O premiado Benoit Jacquot, um realizador com mais de 50 filmes e telefilmes em seu nome, como "L'école de la chair" (1998),"Sade" (2000), "Adeus, Minha Rainha" (2012), "3 Corações" (2014), "Diário de Uma Criada de Quarto" (2015) e "Eva" (2018), disse que precisa estar “apaixonado” pelas suas atrizes para as filmar.
Ele trabalhou com pesos pesados consagrados como Catherine Deneuve e Isabelle Huppert, mas também com Godrèche, Virginie Ledoyen - conhecida pelo 'thriller' "A Praia" - e Isild Le Besco quando era adolescente.
Em 2015, ele descreveu o seu trabalho como “empurrar uma atriz para ultrapassar um limite... a melhor maneira de fazer tudo isso é estar na mesma cama”.
Judith Godrèche foi uma das que, em 2017, se manifestou contra o produtor de cinema norte-americano Harvey Weinstein, no auge do movimento #MeToo.
As suas últimas declarações surgem depois de a editora Vanessa Springora, no livro "Consentimento", de 2020 (entretanto levado ao cinema no ano passado), gerar comoção na sociedade francesa ao descrever como foi seduzida pelo escritor Gabriel Matzneff quando tinha 14 anos, um ponto de viragem na discussão sobre a pedofilia na França e os encobrimentos de uma sociedade complacente.
Matzneff, de 87 anos, não escondeu a sua preferência por sexo com adolescentes menores de idade.
Desde 2021, porém, o sexo com menores de 15 anos é considerado violação, a menos que haja uma pequena diferença de idade entre ambos os parceiros.
Nas redes sociais, Godrèche disse que identificava Jacquot "em homenagem às nossas filhas... aqueles de vocês que me escrevem a contar que a [minha] história, que foi 'romantizada' na imprensa da época, vos levou a ficarem encurraladas por um adulto que abusou do seu poder".
"O nome dele é Benoit Jacquot. Ele ainda manipula aquelas que poderiam associar o seu nome ao meu. Falem", disse.
Anne-Cecile Mailfert, presidente da Fundação das Mulheres, foi uma das feministas que a elogiaram por ser corajosa.
“Contribui para a transformação de uma sociedade que já não é tão tolerante como era relativamente a estes temas e está a abrir os olhos para o facto de que não, a arte não desculpa tudo”, afirmou.
“Isso mostra que o #MeToo é uma revolução fundamental e profunda, e que ainda não terminámos de ver as suas réplicas”, notou.

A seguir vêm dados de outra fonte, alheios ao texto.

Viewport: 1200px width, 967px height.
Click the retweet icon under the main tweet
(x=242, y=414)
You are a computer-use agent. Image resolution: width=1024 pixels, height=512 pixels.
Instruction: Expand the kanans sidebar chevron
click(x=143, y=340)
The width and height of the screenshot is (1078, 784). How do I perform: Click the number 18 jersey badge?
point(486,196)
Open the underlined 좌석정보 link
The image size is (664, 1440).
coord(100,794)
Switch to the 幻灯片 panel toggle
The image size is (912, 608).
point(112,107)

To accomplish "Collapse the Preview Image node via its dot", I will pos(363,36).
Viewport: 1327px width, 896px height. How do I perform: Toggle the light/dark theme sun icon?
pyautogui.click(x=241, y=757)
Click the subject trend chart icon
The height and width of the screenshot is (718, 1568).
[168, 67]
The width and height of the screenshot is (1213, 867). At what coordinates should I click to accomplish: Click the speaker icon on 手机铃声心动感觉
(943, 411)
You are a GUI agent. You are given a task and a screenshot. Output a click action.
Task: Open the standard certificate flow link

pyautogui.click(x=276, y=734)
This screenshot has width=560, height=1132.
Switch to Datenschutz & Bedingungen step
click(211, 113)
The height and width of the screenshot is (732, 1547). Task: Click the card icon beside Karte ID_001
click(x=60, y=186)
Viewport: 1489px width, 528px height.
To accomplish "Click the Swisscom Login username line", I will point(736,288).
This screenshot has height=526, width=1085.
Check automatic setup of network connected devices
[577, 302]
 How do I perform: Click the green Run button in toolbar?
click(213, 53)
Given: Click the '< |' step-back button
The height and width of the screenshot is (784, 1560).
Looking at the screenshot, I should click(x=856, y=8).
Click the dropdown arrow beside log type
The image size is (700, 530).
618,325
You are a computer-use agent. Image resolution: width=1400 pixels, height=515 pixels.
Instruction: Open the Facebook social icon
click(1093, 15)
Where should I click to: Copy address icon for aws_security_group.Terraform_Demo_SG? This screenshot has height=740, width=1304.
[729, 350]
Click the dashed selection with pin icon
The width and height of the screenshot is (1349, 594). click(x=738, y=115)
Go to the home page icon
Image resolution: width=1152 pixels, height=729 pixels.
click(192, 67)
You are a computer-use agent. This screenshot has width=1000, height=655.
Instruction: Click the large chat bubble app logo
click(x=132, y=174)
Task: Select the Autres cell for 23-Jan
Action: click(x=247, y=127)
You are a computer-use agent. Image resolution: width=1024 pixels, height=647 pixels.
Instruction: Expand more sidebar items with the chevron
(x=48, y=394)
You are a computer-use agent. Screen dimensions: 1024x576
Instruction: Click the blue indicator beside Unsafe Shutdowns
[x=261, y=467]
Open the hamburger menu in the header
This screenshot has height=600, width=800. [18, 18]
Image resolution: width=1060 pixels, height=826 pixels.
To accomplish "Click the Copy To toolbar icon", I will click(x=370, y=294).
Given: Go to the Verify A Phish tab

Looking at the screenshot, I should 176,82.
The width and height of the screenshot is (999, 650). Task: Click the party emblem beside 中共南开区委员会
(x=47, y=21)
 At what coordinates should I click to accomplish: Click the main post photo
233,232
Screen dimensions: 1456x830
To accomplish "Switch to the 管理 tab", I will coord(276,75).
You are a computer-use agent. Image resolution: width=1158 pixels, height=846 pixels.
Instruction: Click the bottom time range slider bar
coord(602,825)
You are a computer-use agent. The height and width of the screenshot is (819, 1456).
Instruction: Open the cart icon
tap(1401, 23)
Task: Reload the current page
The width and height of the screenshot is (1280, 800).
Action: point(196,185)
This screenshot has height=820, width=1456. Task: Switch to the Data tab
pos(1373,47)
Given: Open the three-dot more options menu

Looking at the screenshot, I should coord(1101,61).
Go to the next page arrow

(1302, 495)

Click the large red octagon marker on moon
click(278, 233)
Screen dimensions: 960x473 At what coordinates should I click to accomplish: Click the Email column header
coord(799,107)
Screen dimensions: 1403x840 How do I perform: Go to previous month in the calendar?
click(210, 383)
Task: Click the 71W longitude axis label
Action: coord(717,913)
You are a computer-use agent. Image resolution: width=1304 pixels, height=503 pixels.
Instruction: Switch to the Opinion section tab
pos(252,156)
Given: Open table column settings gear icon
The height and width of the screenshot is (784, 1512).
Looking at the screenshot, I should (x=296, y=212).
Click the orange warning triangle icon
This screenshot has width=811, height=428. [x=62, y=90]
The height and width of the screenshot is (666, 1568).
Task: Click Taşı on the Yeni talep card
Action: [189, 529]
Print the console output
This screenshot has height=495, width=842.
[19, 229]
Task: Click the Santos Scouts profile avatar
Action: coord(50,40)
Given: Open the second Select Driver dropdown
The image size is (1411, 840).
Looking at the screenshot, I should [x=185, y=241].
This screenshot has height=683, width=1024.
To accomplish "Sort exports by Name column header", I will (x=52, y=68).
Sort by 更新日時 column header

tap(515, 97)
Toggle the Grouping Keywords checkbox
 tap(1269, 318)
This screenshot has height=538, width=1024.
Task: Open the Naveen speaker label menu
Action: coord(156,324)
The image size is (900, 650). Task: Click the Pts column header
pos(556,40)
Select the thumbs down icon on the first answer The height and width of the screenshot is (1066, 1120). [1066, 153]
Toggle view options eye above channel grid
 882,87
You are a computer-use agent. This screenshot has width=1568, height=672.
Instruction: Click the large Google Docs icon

Na terça-feira, o diretor de teatro Philippe Caubere, de 73 anos, disse que se arrependia de um relacionamento que teve com uma jovem de 16 anos quando tinha 61, após ela apresentar queixa contra ele.
"Momento de parar"
No seu último trabalho, uma minissérie satírica lançada em dezembro, Judith Godrèche alude a um relacionamento problemático na adolescência, mas não identifica o nome de Jacquot.
Em "Ícone do Cinema Francês" (tradução literal), que escreveu e dirigiu, ela interpreta o seu alter ego a tentar regressar ao cinema francês, com 'flashbacks' da sua experiência como jovem atriz com um realizador chamado "Eric".
Alma Struve, de 15 anos, interpreta a adolescente Godrèche, que numa cena consome muito álcool num jantar formal.
Noutro momento, mostra a sua versão mais jovem a filmar uma cena de topless.
“Quando se tem 15 anos e existe uma cena de topless, são 45 tomadas, tem de se beijar um homem de 45 anos e esse homem é o seu realizador, é uma loucura que não existisse nenhum adulto no set para dizer ‘Basta, é o momento para parar'", disse à revista Elle em dezembro.
Para a sua série, ela disse que contratou um coordenador de intimidade e um sósia, e que estava “fora de questão” que a sua atriz menor de idade beijasse um adulto.